Tunnel Vision (Hewson) Review | Commodore User - Everygamegoing

Commodore User

Tunnel Vision
By Rack-It
Commodore 64/128

Published in Commodore User #49

Tunnel Vision

There I was, thinking we'd had the last of the summer dross. Not quite. Tunnel Vision is one of those 'futuristic' games we've all learned to leave well alone.

We're in the 22nd Century, two players in spaceships are locked in mortal combat electromagnetically suspended inside a holographically projected tunnel in outer space. Apart from the big words there's nothing to commend this scenario because the game itself looks nothing like it.

Anyway, the two spacepilots must compete to capture an orb that whizzes around the tunnel. Having got it, they score a point by carrying it to the goal. The opponent can take steps to grab the orb for himself and then go for touchdown. If they're playing games like this in the 22nd Century, they've obviously forgotten how exciting blow football can be.

The game can be played either against a computer or another human opponent. The fun factor is slightly higher with another human since the computer always seems to win.

Other options include a one, three or five orb game. There are five different tunnels which can be chosen individually or in order of difficulty - difficulty here means the number of bends. There are also three skill levels to select. Then there's a tunnel editor to modify existing tunnels.

The screen is split in two horizontally, showing both players' view of the tunnel. At the left side if a map of the tunnel for each player, indicating his or her position and that of the orb. Simply whizz along until you get the orb within range. Pressing the Fire button then releases a tractor beam that grabs the orb. Now go hell for leather for goal.
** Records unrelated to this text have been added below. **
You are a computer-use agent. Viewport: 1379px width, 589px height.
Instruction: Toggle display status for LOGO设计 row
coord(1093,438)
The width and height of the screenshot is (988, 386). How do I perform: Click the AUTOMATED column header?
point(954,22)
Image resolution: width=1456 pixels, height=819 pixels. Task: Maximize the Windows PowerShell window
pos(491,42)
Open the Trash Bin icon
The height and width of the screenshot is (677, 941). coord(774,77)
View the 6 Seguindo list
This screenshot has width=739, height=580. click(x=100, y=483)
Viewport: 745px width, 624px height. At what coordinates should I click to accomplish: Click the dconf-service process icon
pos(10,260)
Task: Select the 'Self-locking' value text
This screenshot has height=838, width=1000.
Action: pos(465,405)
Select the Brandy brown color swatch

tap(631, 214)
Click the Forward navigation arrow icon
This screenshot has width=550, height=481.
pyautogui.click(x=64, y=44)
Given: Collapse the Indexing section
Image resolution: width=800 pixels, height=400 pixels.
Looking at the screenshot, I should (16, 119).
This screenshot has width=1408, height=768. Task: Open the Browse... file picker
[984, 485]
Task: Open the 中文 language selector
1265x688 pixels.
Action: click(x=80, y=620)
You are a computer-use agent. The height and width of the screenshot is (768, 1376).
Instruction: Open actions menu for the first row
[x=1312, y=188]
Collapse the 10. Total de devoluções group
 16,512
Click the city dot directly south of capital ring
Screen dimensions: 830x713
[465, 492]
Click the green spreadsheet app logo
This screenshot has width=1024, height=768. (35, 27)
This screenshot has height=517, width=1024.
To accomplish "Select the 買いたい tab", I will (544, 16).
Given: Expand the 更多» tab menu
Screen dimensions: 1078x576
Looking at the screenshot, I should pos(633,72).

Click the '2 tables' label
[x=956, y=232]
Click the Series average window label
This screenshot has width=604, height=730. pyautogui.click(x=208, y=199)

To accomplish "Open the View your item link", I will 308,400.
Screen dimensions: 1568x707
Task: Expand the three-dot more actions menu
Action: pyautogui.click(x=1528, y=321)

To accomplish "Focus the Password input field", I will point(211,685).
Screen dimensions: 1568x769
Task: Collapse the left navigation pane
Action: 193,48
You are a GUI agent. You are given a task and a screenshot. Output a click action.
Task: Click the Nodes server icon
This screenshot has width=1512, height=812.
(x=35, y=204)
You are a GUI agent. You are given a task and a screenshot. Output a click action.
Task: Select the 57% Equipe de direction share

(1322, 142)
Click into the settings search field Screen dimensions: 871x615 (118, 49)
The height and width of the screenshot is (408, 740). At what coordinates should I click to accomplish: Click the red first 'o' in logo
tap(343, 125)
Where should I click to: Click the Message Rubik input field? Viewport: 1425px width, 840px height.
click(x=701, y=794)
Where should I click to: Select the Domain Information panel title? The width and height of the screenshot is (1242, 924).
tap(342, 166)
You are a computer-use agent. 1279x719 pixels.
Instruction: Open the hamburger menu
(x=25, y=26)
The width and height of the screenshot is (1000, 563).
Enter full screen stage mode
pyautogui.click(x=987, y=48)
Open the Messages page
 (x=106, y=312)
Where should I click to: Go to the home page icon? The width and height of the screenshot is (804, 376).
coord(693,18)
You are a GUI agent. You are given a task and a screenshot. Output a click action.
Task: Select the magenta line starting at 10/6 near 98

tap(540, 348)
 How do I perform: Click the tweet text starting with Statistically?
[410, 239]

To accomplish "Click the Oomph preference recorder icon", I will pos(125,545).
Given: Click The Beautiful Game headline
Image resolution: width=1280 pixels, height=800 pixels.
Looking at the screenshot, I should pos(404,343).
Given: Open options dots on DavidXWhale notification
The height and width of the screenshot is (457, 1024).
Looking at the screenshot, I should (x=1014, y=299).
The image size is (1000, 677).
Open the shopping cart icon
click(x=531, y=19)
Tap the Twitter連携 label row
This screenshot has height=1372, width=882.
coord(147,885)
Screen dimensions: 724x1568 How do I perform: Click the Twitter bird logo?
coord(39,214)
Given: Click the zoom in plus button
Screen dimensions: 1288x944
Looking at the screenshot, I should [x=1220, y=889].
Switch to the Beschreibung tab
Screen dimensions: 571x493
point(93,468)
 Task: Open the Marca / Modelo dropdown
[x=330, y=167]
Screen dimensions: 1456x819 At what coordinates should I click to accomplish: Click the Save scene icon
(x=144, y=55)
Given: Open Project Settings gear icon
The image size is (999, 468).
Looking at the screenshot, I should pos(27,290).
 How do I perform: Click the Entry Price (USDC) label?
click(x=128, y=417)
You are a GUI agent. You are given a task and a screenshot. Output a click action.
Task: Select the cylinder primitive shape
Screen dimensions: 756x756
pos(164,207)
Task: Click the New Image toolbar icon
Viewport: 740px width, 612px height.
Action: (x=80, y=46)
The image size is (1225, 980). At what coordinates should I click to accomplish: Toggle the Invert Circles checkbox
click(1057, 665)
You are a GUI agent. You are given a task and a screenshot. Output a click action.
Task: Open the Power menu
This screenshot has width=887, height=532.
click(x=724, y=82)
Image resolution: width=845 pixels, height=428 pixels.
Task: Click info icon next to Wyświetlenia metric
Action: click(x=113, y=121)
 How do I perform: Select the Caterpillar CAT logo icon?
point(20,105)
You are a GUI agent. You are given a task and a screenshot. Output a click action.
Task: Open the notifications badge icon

The opponent is obviously doing the same thing and can fire at you or bump you until your shields run out. So you must constantly be looking both at your own and yor opponent's tunnel position. Both players can change direction and bank both left and right.

There's another craft that whizzes around the tunnel. This crashes into both players indiscriminately and will damage their shields. This can be zapped with your laser bolt. By the way, the laser bolt looks remarkably like the tractor beam.

To stop one player destroying another and then picking up the orb with ease, you can set an automatic timeout. This simply restarts the game whenever fuel or shields run out. Timeouts also stop stalemate situations but they can be used to advantage. Say you have no chance of stopping your orb-carrying opponent reaching the goal, simply scrape the walls, run your shields down and you both start again ha!

Now for the graphics. The holographic tunnels look like a Brixton subway. The spaceships look like two tangled up coat-hangers and the orb looks like a flashing orange fruit pastille. From this, you'll gather that the graphics are a little meagre. Add to that an anaemic title screen and that much maligned Bach toccata as the title tune and you've got a lot to recover from.

Graphically more stunning is the tunnel editor. Here you get to alter the shape of any of the five tunnels by taking out pieces and replacing them with ones from a set of 18 provided. Some of the pieces are so small and so badly defined they look like ink blots!

How does the game play? Well, it's really one of those road racing games dressed up. The spaceships handle the same way, accelerating and decelerating as you push the joystick forward and back. Granted, there's a little more to the game tactically, but not much.

A few words of mitigation. The speech is probably the best I've heard. According to the blurb, certain meaningful phrases ("Well done, player one") were recorded at 5.85KHz. Blimey.